How to complete this task ▸ Every entry is to be printed again precisely as given.
= Beginning of Section =
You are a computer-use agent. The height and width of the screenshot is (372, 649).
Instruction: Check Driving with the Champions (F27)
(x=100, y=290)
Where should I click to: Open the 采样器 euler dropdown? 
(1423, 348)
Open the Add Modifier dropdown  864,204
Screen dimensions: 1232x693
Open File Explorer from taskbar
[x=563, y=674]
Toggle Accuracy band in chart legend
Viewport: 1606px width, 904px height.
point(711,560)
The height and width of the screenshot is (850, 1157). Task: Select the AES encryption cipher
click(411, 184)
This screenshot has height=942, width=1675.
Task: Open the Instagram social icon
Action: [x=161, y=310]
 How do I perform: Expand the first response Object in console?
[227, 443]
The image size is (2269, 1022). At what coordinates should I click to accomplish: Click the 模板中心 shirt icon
= End of Section =
Final answer ▸
You are a computer-use agent. The height and width of the screenshot is (372, 649).
Instruction: Check Driving with the Champions (F27)
(x=100, y=290)
Where should I click to: Open the 采样器 euler dropdown? 
(1423, 348)
Open the Add Modifier dropdown  864,204
Screen dimensions: 1232x693
Open File Explorer from taskbar
[x=563, y=674]
Toggle Accuracy band in chart legend
Viewport: 1606px width, 904px height.
point(711,560)
The height and width of the screenshot is (850, 1157). Task: Select the AES encryption cipher
click(411, 184)
This screenshot has height=942, width=1675.
Task: Open the Instagram social icon
Action: [x=161, y=310]
 How do I perform: Expand the first response Object in console?
[227, 443]
The image size is (2269, 1022). At what coordinates should I click to accomplish: Click the 模板中心 shirt icon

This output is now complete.